My work was (or is, as I still have to work tomorrow) overwhelming. It was one thing after another. Hopefully tomorrow’s extra five hours will be okay…but I’m not holding my breath I’m sure something else will come up The good thing is that I will have Monday off so I will still have three full days off. Sunday morning will be very full with the breakfast..but a good kind of busy The distracting kind.

When my husband picked me up today at work, he had to break the news to me that Gatsby (one of our cats) is missing and has been missing since Monday. And so I am worried. My Mom tried to assure me that he probably has a secret hiding spot he likes, and will come home when he gets hungry and tired of fending for himself but I’m worried.
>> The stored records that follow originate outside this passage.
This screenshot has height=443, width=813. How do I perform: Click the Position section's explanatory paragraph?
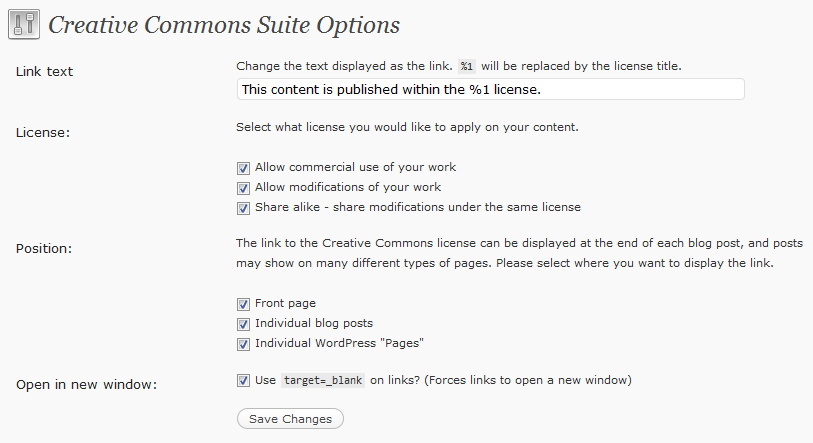tap(520, 253)
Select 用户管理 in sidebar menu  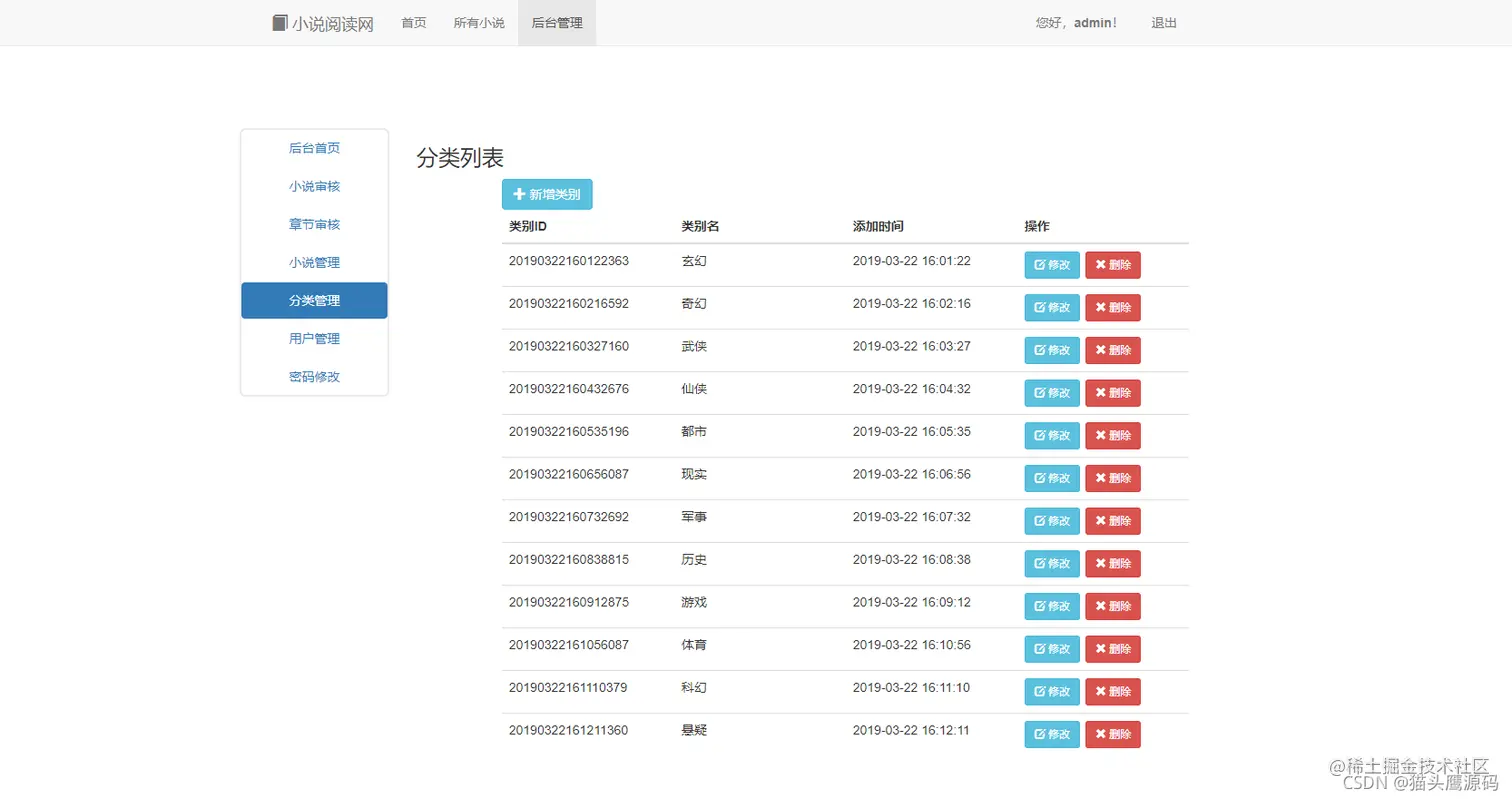314,339
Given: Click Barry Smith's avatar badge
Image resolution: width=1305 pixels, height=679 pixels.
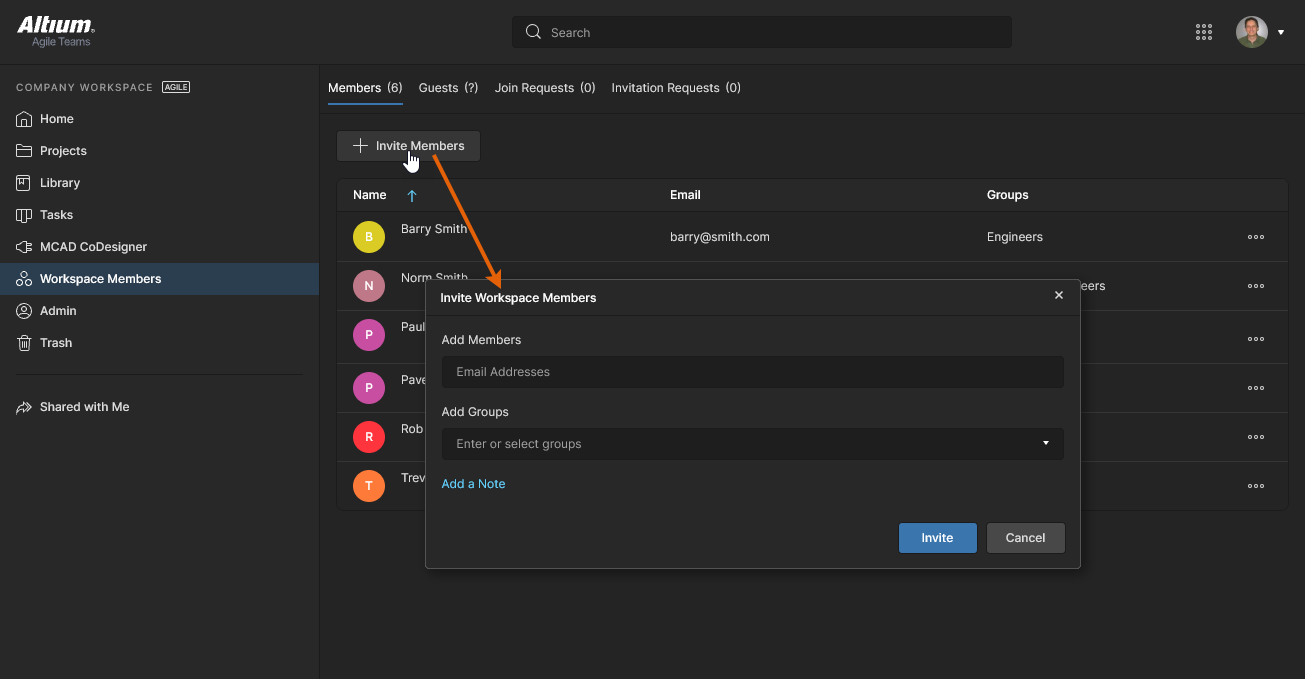Looking at the screenshot, I should point(369,237).
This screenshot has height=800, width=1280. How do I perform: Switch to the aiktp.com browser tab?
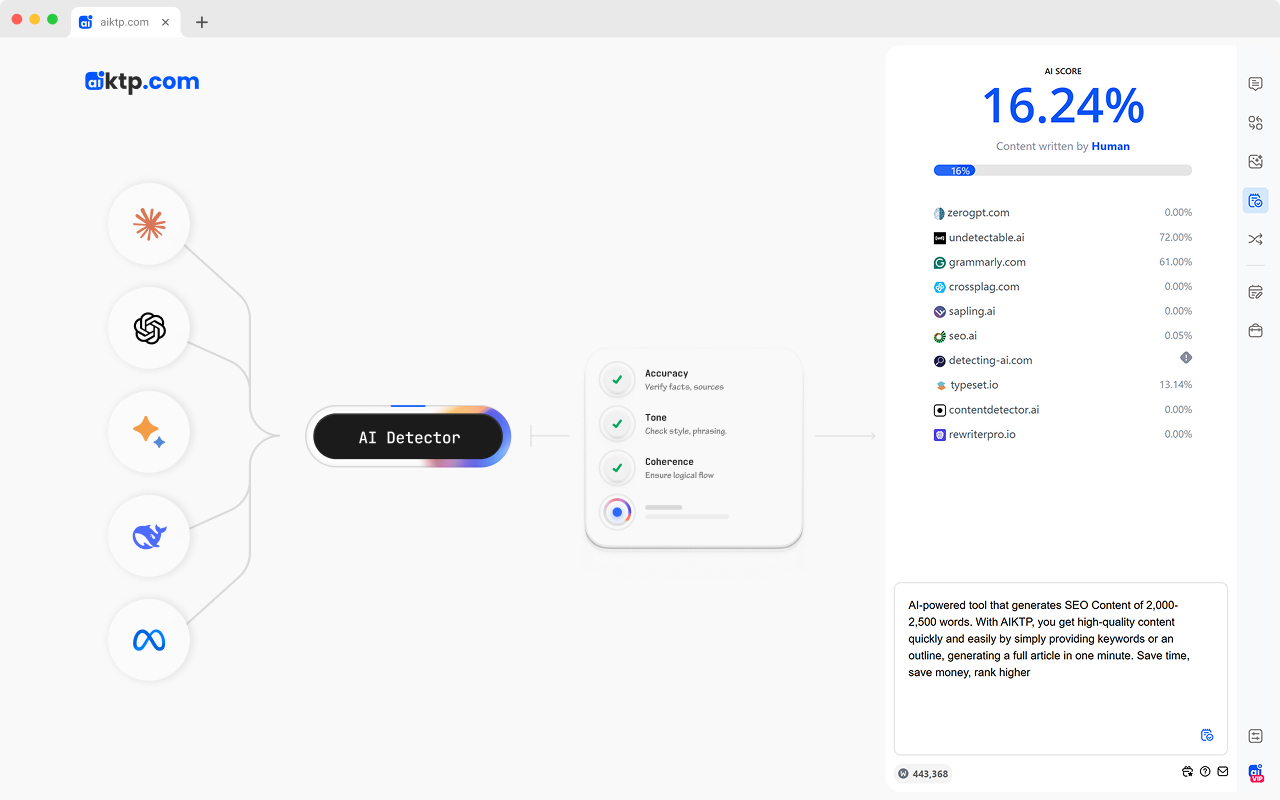[120, 20]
The drama with my friend is still ongoing. Nothing new, it’s still the same situation as she waits for the court date to finally get unhitched from the POS (piece of shit) that is her soon to be ex…but it’s stressful, sad, lonely and frustrating for her. And frustrating and completely maddening for me as I’m mostly just a spectator in this and all I want to do is drive out to MI and punch the POS in his junk. Finally today, after the culmination of everything that already happened this week…I kind of cracked and shot off an email to my friend’s lawyer about a specific concern that should have been dealt with ages ago. I was very impressive and my friend now thinks I should be a paralegal. So, I’m taking it as a win. 

Tonight’s plan was going to be spent watching movies on Netflix but hubby’s friends came over for a game night (it was suppose to be held somewhere else). Not a huge deal, but I really was looking forward to a night to myself…especially after the week I’ve been having.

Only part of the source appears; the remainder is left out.